Private mortgage insurers are ready to play a role in the housing finance market, but that won’t happen until federal housing agencies strike the appropriate balance between private insurers and the Federal Housing Administration (FHA), industry representatives claim.

Experts met on Wednesday [March 13] and suggested to members of the House Financial Services Committee that private mortgage insurers have the ability to play a significant role in mortgage finance.

…Kenneth Bjurstrom, principal and financial consultant for Milliman, recommended that the FHA evaluate and adopt various private mortgage insurance standards, specifically the MI’s accounting provisions.

Bjurstrom also advised FHA to better understand and modify its risk exposures and “retain the necessary capital that is required to protect the program now and for the next economic downturn that will most definitely occur again,” he said.

Here is Bjurstrom’s testimony concerning mortgage insurance operations:

The key objective of the ratemaking process is the estimation of the costs associated with the transfer of risk effected by issuing mortgage insurance policies. Historically, mortgage insurers have generally used the size of the down payment or loan-to-value, product type such as fixed rate or adjustable rate and the amount of coverage in their underwriting and ratemaking approach. Relatively recently, private mortgage insurers have expanded their premium rate programs to recognize the importance of borrower FICO Scores and other factors.

In contrast, the FHA currently utilizes fewer tools available to them to financially manage mortgage insurance exposures. The FHA insures 100% of the potential claim loss, compared to generally 25% to 35% for private mortgage insurers, and the FHA charges the same premium rates for all loan product types and borrower FICO Scores. Without a more granular approach to ratemaking the FHA may be encouraging adverse selection with respect to obtaining FHA mortgage insurance protection.

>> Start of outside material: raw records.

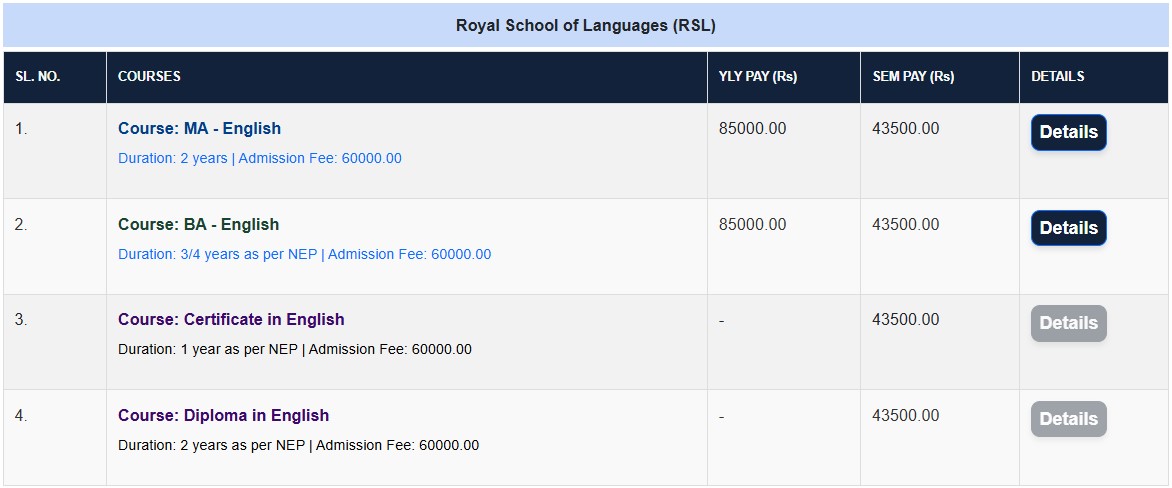Click the BA English '3/4 years as per NEP' line
This screenshot has width=1172, height=488.
coord(304,254)
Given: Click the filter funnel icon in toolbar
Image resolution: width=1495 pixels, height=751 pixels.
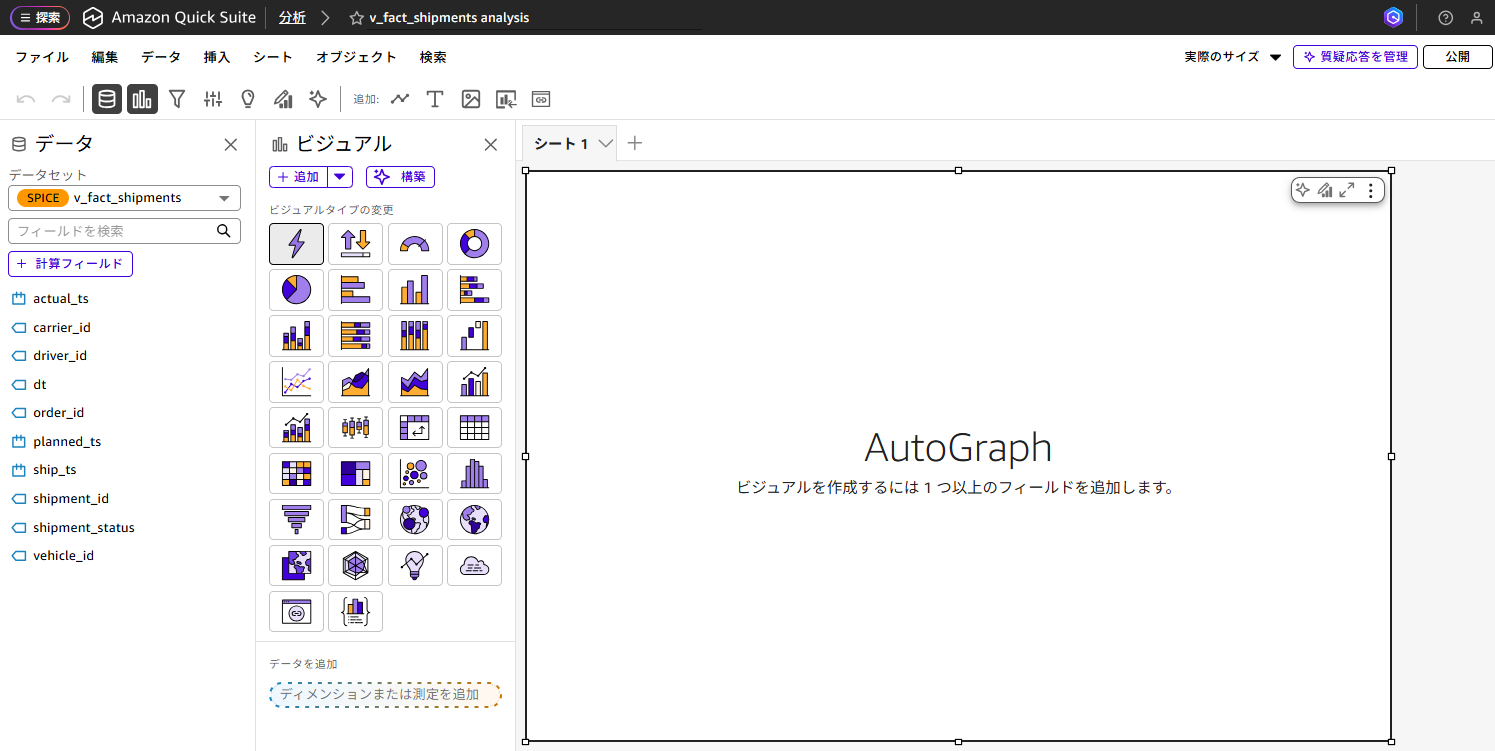Looking at the screenshot, I should point(177,99).
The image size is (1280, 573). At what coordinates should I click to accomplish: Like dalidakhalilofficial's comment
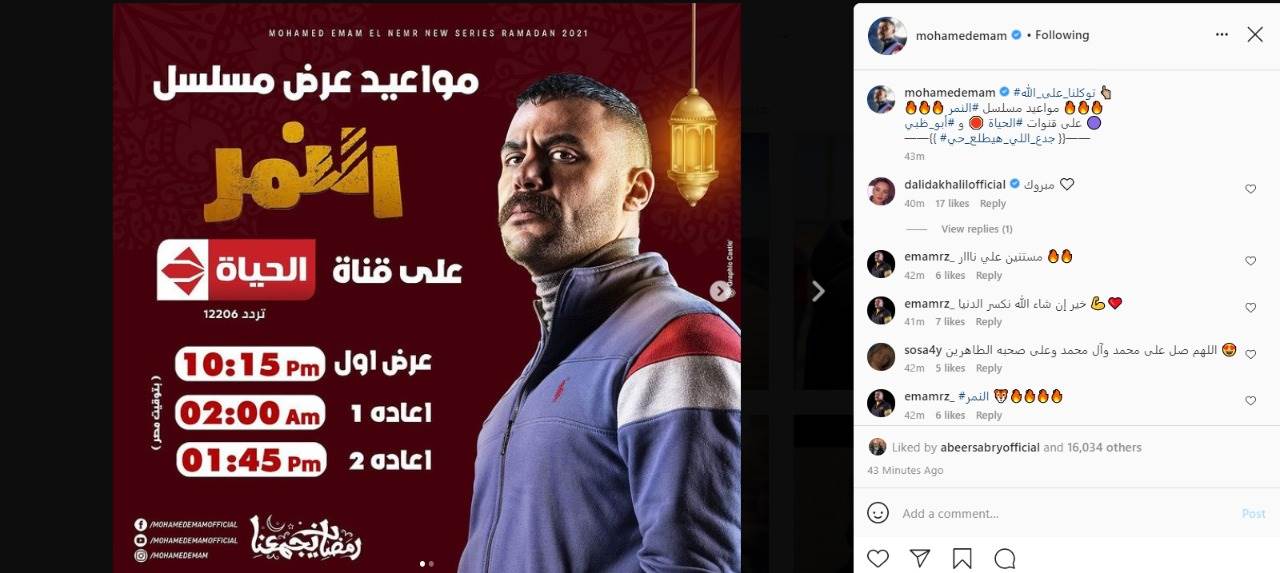tap(1250, 189)
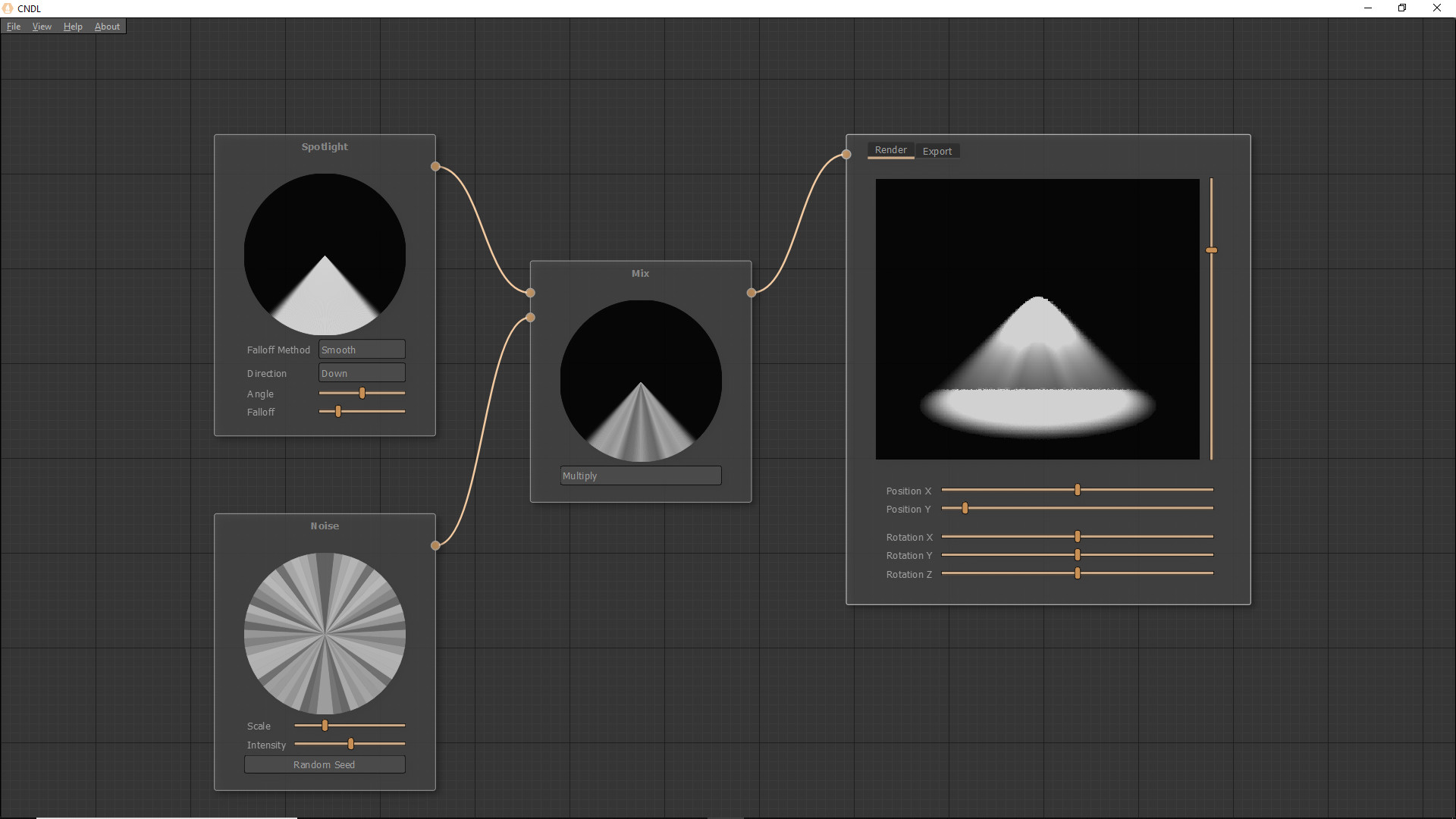This screenshot has height=819, width=1456.
Task: Click the vertical slider beside render preview
Action: [x=1211, y=250]
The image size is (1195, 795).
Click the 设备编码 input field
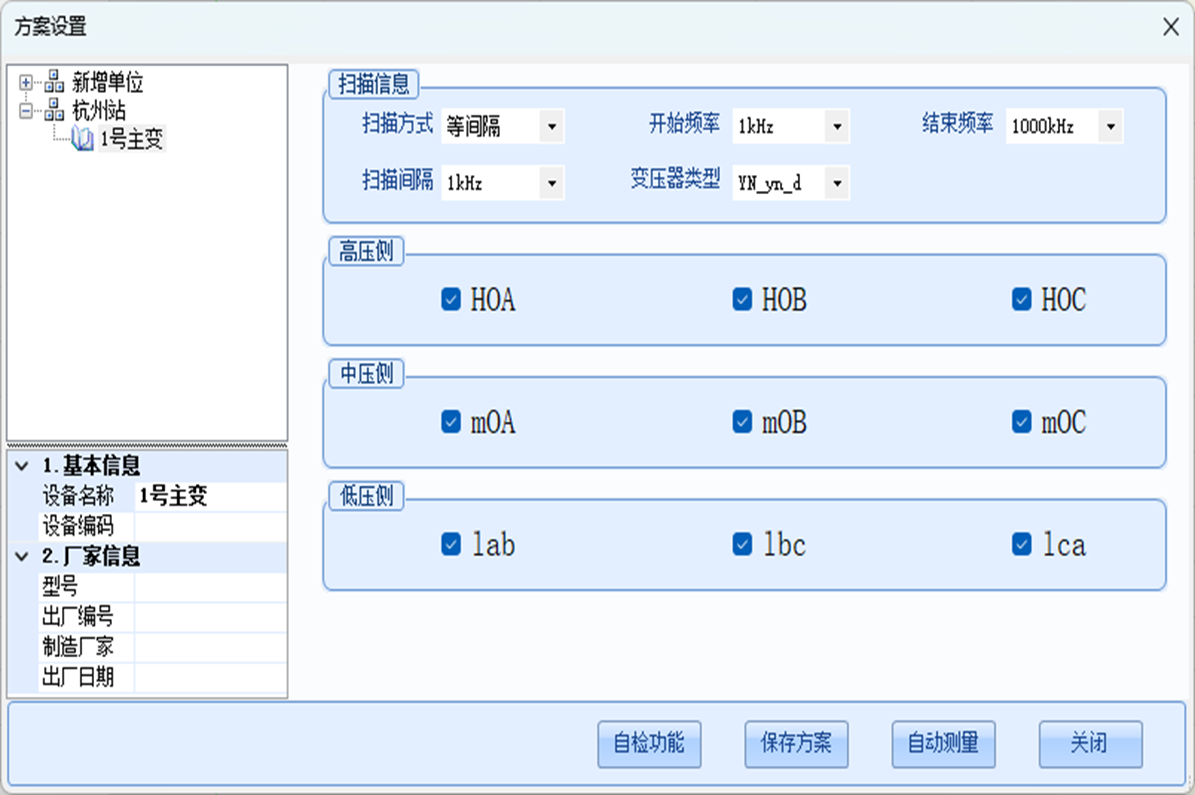(210, 526)
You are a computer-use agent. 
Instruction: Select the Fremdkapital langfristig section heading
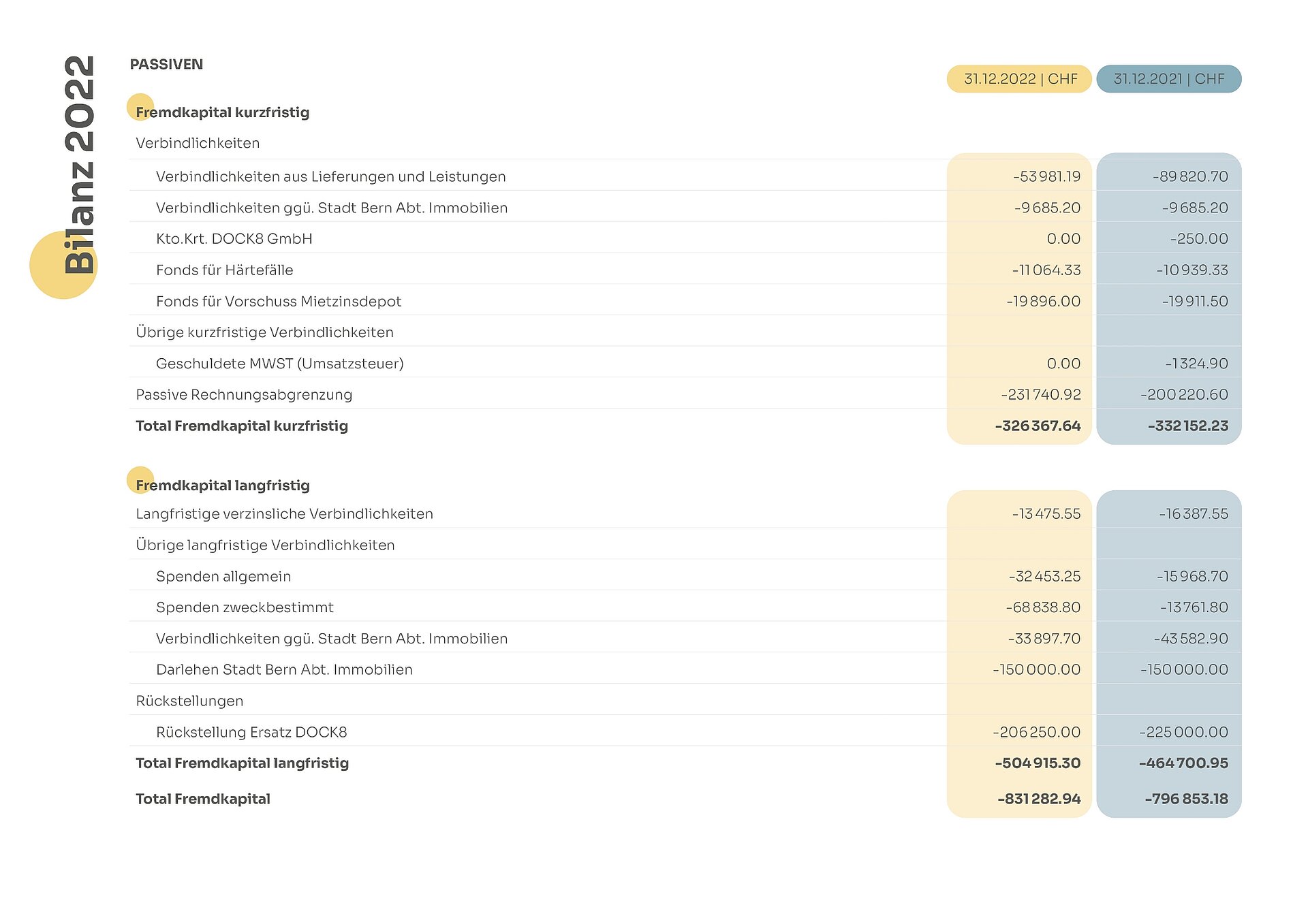(222, 485)
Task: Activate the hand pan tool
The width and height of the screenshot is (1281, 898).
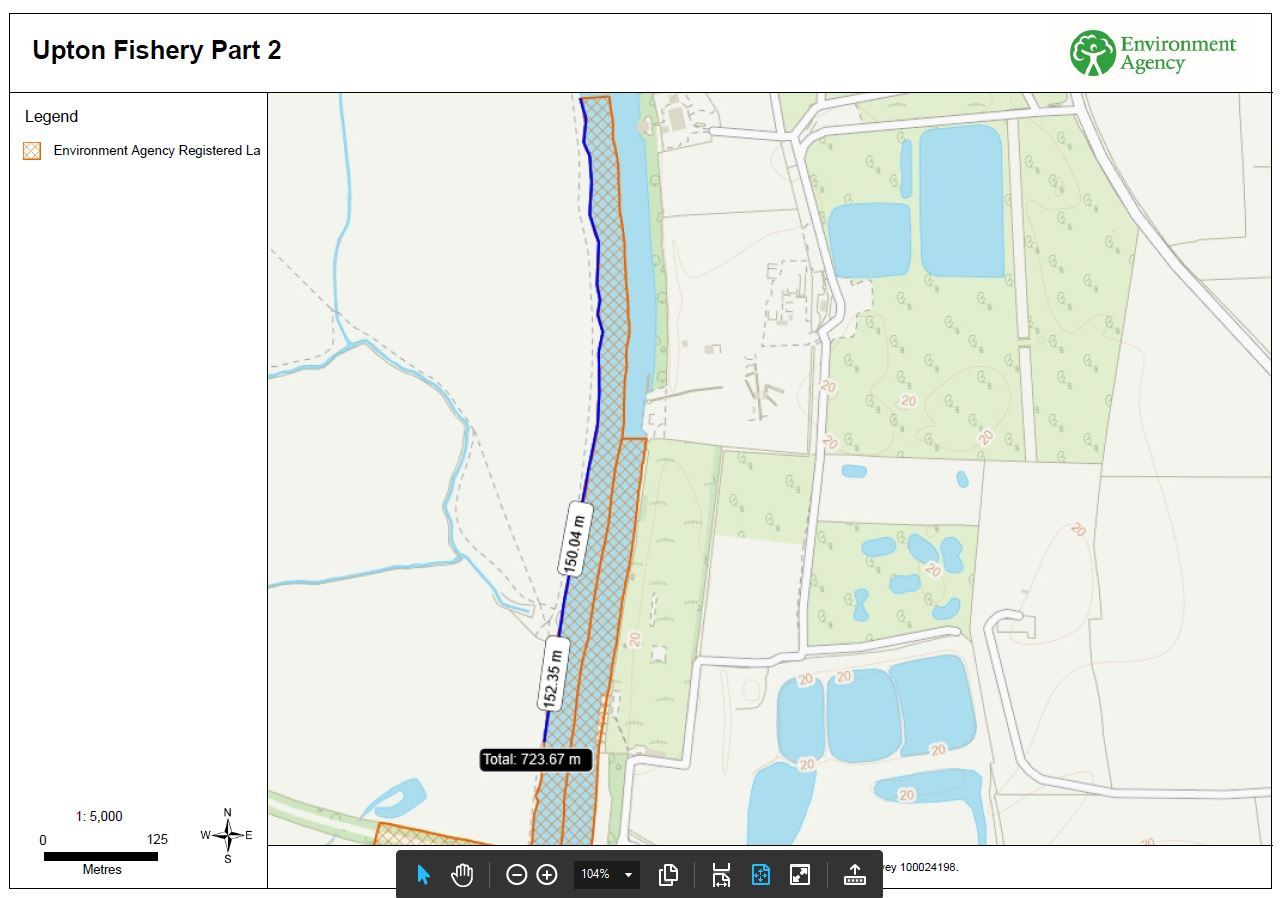Action: click(x=461, y=875)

Ratemaking for mortgage insurance should take these factors into account and take a long-term view of pricing while also considering the important roles adverse selection and changes in the underlying insured risks. The adverse selection effects of alternatives to mortgage insurance coupled with the potential for future boom and busts in the housing market add to the operational challenges of mortgage insurance industry.